The decline won’t be drastic and forever, probably only two to three years and with a 15 percent to 20 percent rent decline before the population pressure once again puts the market on an upward course. Lower-cost units in the inner cities will see some carryover but not much, and the “garden apartment” low-rise rentals in the suburbs will be stable. “They’re renters for life,” said Rollins,” and you don’t see much migration to urban apartments.”

Rollins’s theory is gaining a lot of support in data coming from firms that measure rental prices. San Francisco has dropped several places on RentRange’s chart of the highest-priced rental markets in the country.
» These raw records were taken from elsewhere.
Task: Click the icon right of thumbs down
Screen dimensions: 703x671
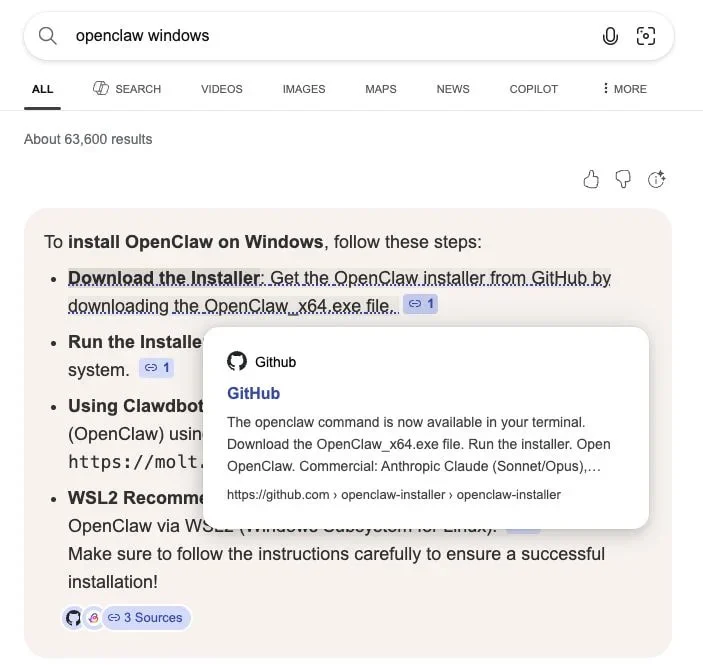Action: (x=657, y=179)
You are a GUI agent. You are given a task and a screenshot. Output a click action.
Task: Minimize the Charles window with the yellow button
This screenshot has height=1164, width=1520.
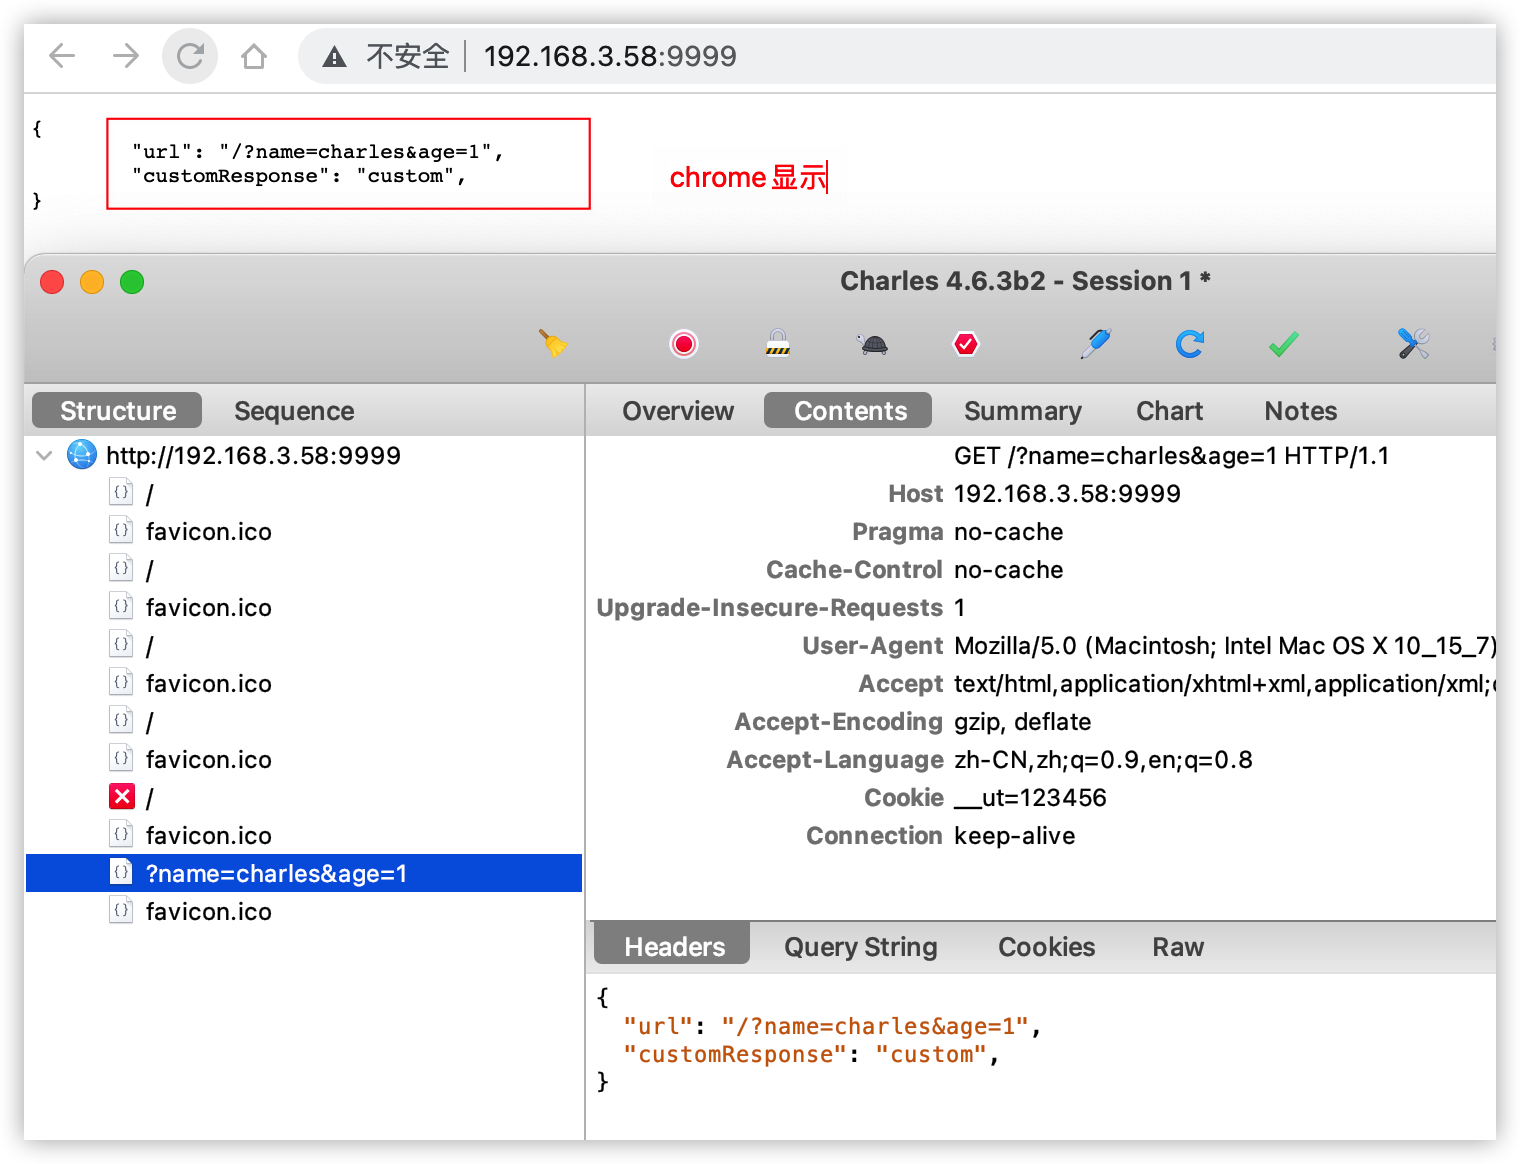(91, 281)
RentRange said in some areas “builders and investors may have to compete for a limited number of renters.”

CoStar Group, which also provides information and analytics to the multiunit real estate industry, said rentals in New York City are still seeing an “impressive demand,” but about 50,000 units were about to come on-line, and “increased competition is already taking a toll at the top of the market.”

In Philadelphia, “vacancy expansion is on a slow rise, and rent growth is decelerating,” according to CoStar.

But any predictions for the rental real estate market have to factor in the different ways owners can alter the equation. Their buildings can be turned into so-called college dorms by allowing renters to double, triple and quadruple up in one apartment. They can relax rental guidelines by lowering the income standard that rents are based on.

For instance, prospective renters in New York City are often subject to a requirement that they have an earned income four times the amount of their monthly rent. In Boston, landlords can now simply require three times the amount. 

And security deposits, once a requisite, are often either no longer mandatory or are reduced. Instead, tenants are now required to buy renter’s insurance that protects the owner against damage or an early vacancy.

And yet another inflationary force is keeping the market high. The allure of cosmopolitan cities like Miami, New York and San Francisco attracts wealthy foreigners who retain apartments as a hedge against trouble in their home countries. 

“Instability stemming from Brexit, coupled with other global weakness, should further drive demand for residential assets,” said CoStar. A city such as New York continues to be viewed as a “safe haven.”